▶ [WORK REQUEST]
Your reply should contain nothing except the lines from the one with "Click the distortion" through the end of the listing below, reproduced exactly and stripped of pictures.

================

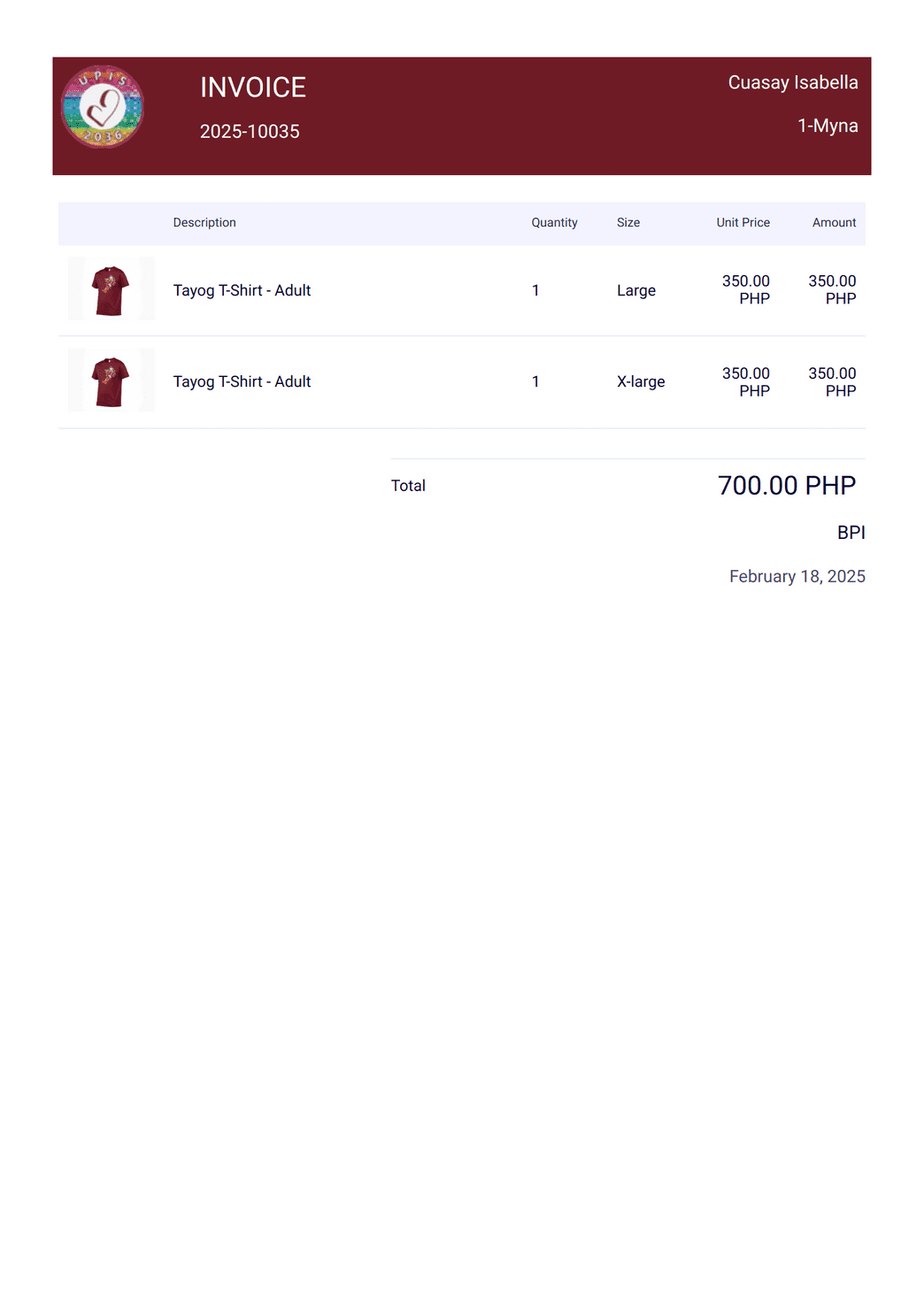Select first Tayog T-Shirt - Adult description

click(x=242, y=290)
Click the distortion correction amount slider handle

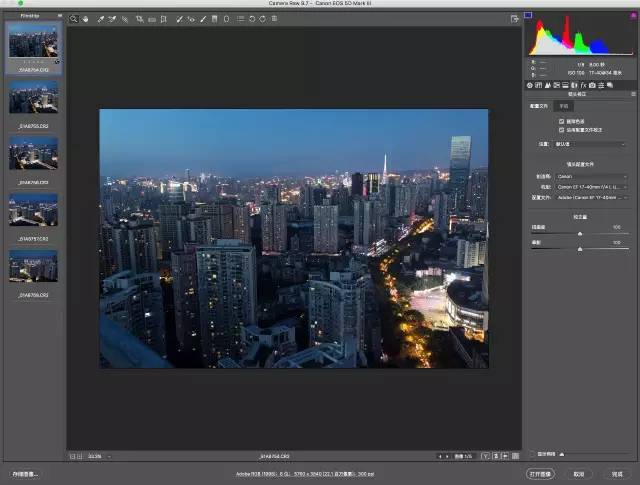(x=580, y=233)
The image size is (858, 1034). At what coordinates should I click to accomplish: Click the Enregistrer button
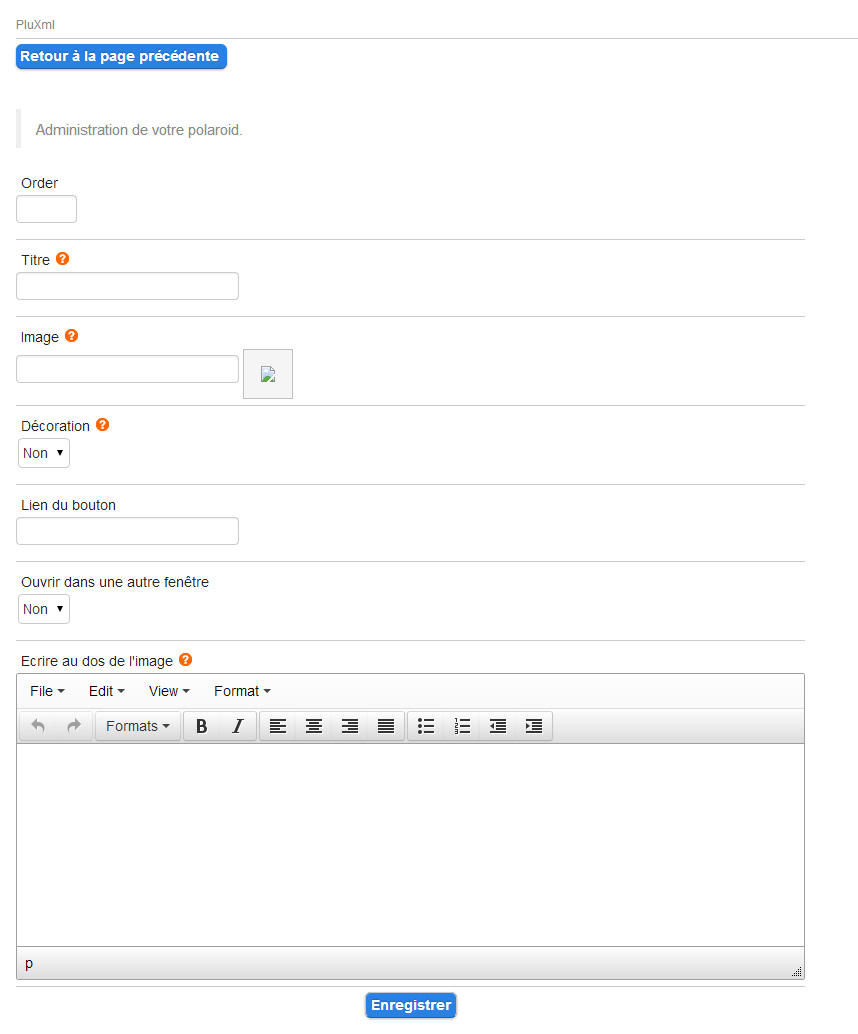411,1005
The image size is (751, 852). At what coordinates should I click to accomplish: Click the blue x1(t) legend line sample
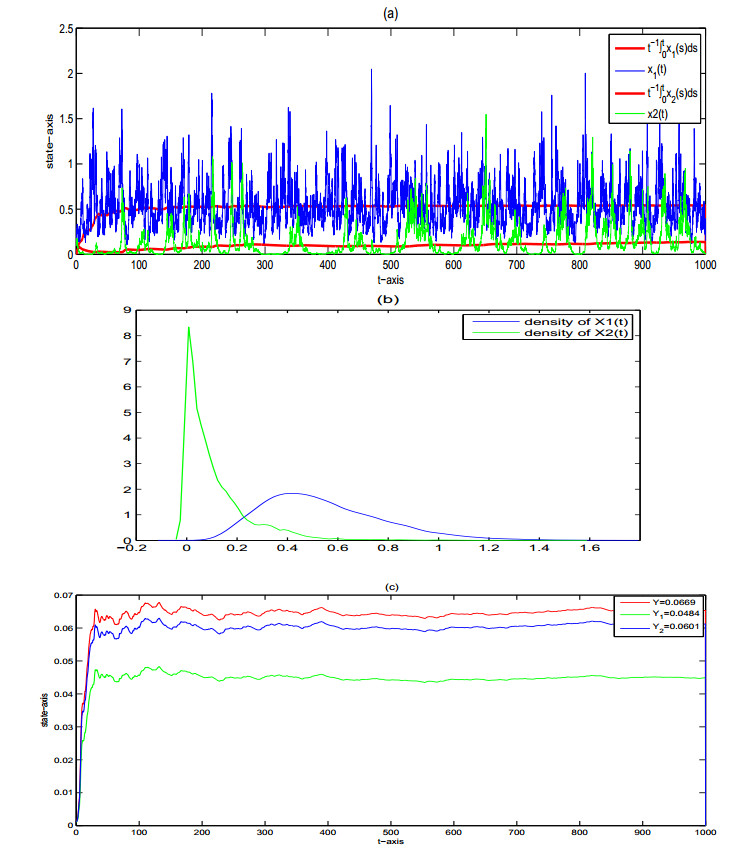point(632,69)
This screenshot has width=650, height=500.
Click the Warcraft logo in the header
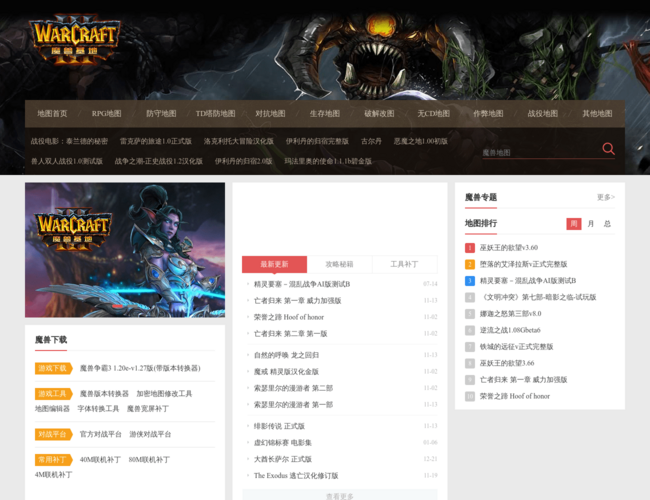coord(75,41)
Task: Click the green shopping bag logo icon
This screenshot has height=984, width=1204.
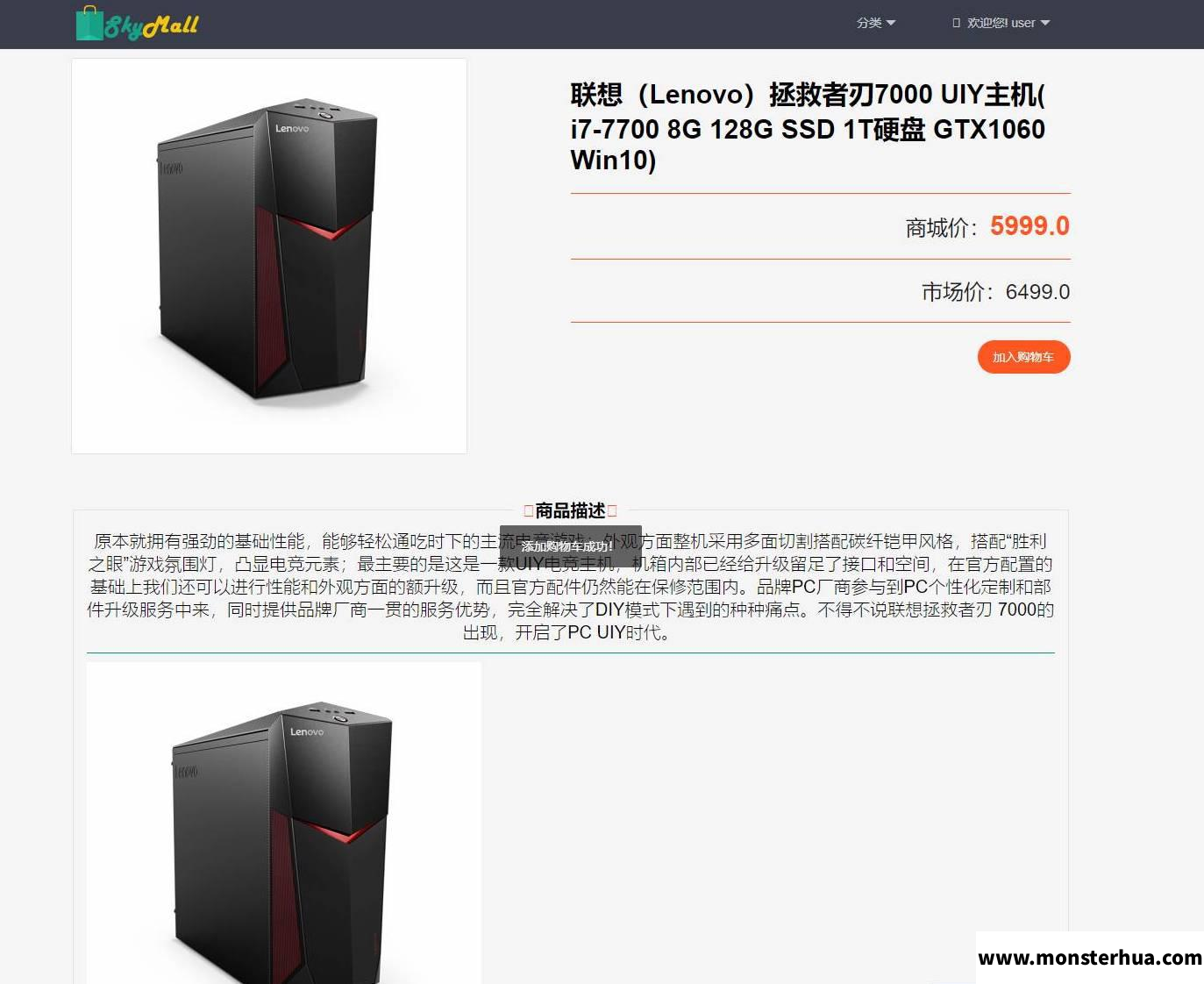Action: (x=89, y=24)
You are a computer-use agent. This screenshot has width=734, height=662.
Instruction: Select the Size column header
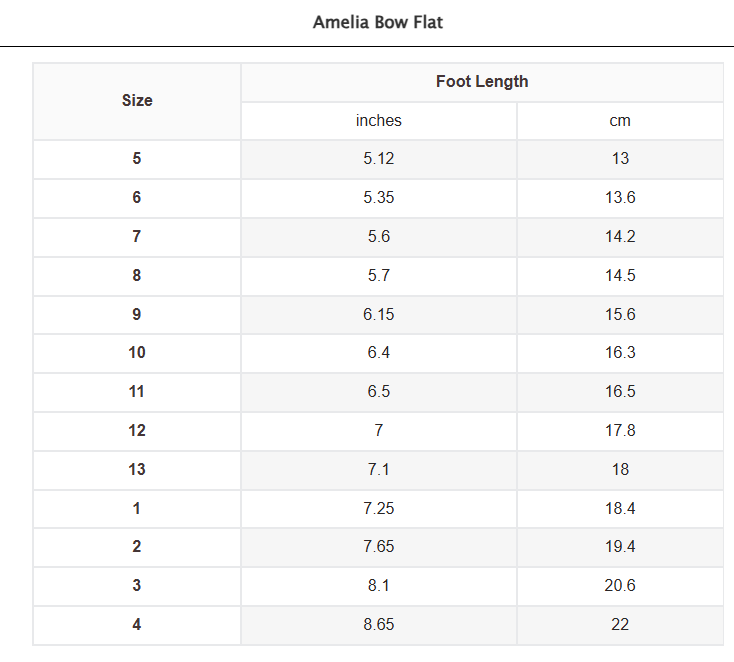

================

▶ [EXERCISE ANSWER]
Click the distortion correction amount slider handle

(x=580, y=233)
The image size is (858, 1034). At what coordinates should I click to accomplish: Click the Enregistrer button
411,1005
The image size is (751, 852). At what coordinates should I click to accomplish: Click the blue x1(t) legend line sample
point(632,69)
This screenshot has width=650, height=500.
Click the Warcraft logo in the header
coord(75,41)
Task: Click the green shopping bag logo icon
This screenshot has height=984, width=1204.
Action: (x=89, y=24)
You are a computer-use agent. This screenshot has width=734, height=662.
Instruction: Select the Size column header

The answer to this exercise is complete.